Communities of Color Leader Fights for Progress
Marcus Mundy says King’s message more important than ever
Beverly Corbell | 1/14/2020, 11 a.m.
Editor’s Note: As we celebrate the birthday of Dr. Rev. Martin Luther King Jr., the Portland Observer invited leaders of the African American community to reflect on the relevance of his message today. Marcus Mundy, president of the Coalition of Communities of Color, shared his thoughts about the civil rights leader:
Marcus Mundy was only 9 or 10 years old when Dr. Martin Luther King Jr. was assassinated on April 4, 1968, but his parents made sure he knew what the great man stood for. Mundy’s father was from Alabama and his mother was from Louisiana, so they knew first-hand the injustices that King railed against.
of him, knew of his issues and imbued in us a sense of pride, of discipline, of working hard, all the things that he spoke about in his messaging for our families and our race, they taught us,” Mundy said. “He was peers with my parents. My dad is in Tuskegee, (Alabama) and he (King) did a lot of his work in Montgomery, (Ala.).”
He said King’s pronouncement for equality became more significant to him as he grew older and he internalized King’s words to the point that he now often thinks of some of the civil rights leader’s more memorable passages in his day-to-day life.
“When you’re young, you don’t get into it as much, but over time you see the resonance of his message, you see how important it is,” he said. “I’m talking now to city leaders on a couple of civic ideas and quoting him from his letter from a Birmingham Jail, about how “wait” almost always means “never” and it’s like these are things you grow up with, and they just naturally flow off your tongue and in your thoughts.”
King was writing about things 50 years ago that resonant today, Mundy said.
“It’s just as real – that people in power don’t want to share power. They don’t think you’re as good as them, as smart as them, as capable as them, as strategic as them,” he said.

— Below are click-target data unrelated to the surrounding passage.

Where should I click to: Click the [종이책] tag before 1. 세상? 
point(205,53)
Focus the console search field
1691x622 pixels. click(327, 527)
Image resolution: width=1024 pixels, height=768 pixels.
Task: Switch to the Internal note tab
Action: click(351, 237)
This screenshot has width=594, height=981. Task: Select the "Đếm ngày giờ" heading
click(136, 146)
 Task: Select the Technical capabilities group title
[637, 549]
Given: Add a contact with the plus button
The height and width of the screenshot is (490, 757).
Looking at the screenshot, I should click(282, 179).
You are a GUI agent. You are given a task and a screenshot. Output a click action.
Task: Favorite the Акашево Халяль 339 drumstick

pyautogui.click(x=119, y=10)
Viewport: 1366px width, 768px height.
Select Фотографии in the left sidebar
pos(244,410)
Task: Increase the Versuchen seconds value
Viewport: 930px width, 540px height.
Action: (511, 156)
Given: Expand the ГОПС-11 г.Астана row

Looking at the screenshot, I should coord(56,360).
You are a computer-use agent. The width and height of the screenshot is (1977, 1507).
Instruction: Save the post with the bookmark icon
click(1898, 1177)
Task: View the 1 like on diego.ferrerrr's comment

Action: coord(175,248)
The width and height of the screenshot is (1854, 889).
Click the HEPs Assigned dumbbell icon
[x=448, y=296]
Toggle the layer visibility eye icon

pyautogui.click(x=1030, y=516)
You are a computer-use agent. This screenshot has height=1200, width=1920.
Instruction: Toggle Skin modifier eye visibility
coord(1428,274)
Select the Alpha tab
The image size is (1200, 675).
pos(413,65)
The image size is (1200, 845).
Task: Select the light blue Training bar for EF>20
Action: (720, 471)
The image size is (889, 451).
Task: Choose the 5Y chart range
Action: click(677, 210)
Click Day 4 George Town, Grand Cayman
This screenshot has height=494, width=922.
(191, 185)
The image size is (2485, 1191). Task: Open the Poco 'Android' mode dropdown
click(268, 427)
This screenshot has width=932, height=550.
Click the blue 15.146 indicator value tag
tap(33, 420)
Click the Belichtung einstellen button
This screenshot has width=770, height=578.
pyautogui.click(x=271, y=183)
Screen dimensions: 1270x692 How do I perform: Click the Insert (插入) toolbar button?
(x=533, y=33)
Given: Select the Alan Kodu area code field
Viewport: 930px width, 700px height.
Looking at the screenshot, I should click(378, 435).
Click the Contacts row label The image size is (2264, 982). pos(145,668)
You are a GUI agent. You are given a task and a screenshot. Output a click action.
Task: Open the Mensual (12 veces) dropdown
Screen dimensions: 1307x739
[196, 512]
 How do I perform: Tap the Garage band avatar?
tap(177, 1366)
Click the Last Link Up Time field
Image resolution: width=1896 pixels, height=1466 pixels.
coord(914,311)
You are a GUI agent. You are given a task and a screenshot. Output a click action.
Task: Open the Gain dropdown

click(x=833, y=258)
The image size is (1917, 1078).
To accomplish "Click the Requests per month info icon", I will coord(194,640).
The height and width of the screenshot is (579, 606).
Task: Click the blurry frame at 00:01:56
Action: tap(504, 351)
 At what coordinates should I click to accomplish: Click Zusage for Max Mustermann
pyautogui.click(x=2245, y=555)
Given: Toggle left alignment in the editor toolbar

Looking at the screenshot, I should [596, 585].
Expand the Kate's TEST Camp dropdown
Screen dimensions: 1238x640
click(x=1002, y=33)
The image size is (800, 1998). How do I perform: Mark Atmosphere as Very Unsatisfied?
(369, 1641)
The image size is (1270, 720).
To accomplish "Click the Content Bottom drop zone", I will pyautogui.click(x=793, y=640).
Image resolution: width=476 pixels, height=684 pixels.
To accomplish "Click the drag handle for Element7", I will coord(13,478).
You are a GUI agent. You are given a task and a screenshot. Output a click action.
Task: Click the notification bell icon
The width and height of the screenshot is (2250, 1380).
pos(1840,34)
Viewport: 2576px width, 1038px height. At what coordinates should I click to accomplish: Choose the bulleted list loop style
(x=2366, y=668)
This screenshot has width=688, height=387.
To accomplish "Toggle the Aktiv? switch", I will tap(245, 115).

Mundy said King had such an influence on him that he often looks back at King’s language for inspiration.
“Whether I’m talking about the code change at city housing or homelessness issues or who gets to decide how a campaign is run in the city of Portland and the state of Oregon,” he said, “it’s beautiful that his words were so beautiful and striking, and it’s miserably sad that you’re still dealing with the same stuff today.”
Mundy said when he is disheartened by the futility of the struggle, he thinks of the necessity of the struggle and the relentless nature of the battle for full equality.
“You shouldn’t have to fight for those things,” he said. “You shouldn’t ever have to fight for what should be a basic human right, and certainly shouldn’t have to still be fighting for the same things that were exposed decades ago.”
The Coalition of Communities of Color, of which Mundy is president, is an alliance of 19 culturally-specific community based organizations with representation from communities of color, with a mission “to address the socioeconomic disparities, institutional racism, and inequity of services experienced by our families, children and communities, and to organize our communities for collective action resulting in social change to obtain self-determination, wellness, justice and prosperity.”